Questo studio clinico si concentra sul trattamento del cancro alla prostata metastatico resistente alla castrazione (mCRPC). La ricerca valuterà l’efficacia di una combinazione di due medicinali: il luxdegalutamide (noto anche come JSB462), che viene somministrato sotto forma di compresse per via orale, e il lutezio (177Lu) vipivotide tetraxetan, che viene somministrato per via endovenosa.

Lo studio ha lo scopo di determinare il dosaggio più appropriato di luxdegalutamide quando utilizzato insieme al lutezio (177Lu) vipivotide tetraxetan. Prima di iniziare il trattamento, i pazienti dovranno sottoporsi a una scansione PET/CT con gozetotide per verificare se il loro tumore è adatto al trattamento. Questa scansione utilizza una sostanza speciale che aiuta a visualizzare le cellule tumorali.

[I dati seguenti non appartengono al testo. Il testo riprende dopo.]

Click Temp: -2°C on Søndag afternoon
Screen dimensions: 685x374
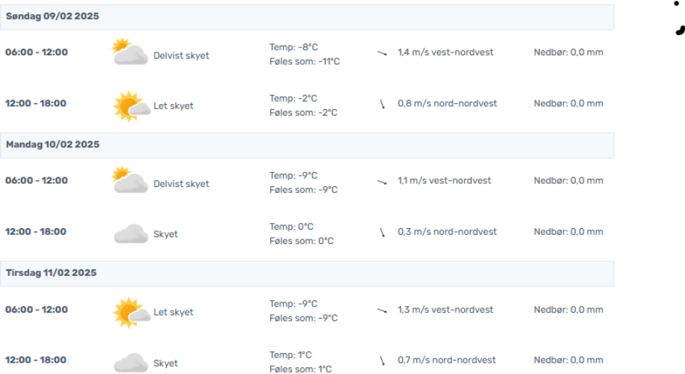293,98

Durante lo studio, i pazienti riceveranno il trattamento per un periodo massimo di 36 mesi. Il luxdegalutamide verrà somministrato quotidianamente in dosi da 100 o 300 milligrammi, mentre il lutezio (177Lu) vipivotide tetraxetan verrà somministrato attraverso iniezioni endovenose periodiche. I medici monitoreranno regolarmente la risposta al trattamento e gli eventuali effetti collaterali per valutare l’efficacia e la sicurezza di questa combinazione di farmaci.

1 Valutazione iniziale

Esecuzione di una scansione PET/CT con gallio (68Ga) gozetotide per confermare l’idoneità al trattamento

Verifica dello stato di salute generale con valutazione ECOG (scala che misura la capacità di svolgere le attività quotidiane)

Esame delle immagini diagnostiche (TC, risonanza magnetica o scintigrafia ossea) per confermare la presenza di metastasi

2 Assegnazione al gruppo di trattamento

Assegnazione casuale a uno dei seguenti gruppi di trattamento:

Luxdegalutamide 100 mg al giorno per via orale + Pluvicto per via endovenosa

Luxdegalutamide 300 mg al giorno per via orale + Pluvicto per via endovenosa

– Solo Pluvicto per via endovenosa

3 Periodo di trattamento

Assunzione quotidiana della compressa di luxdegalutamide (se assegnato a questo gruppo)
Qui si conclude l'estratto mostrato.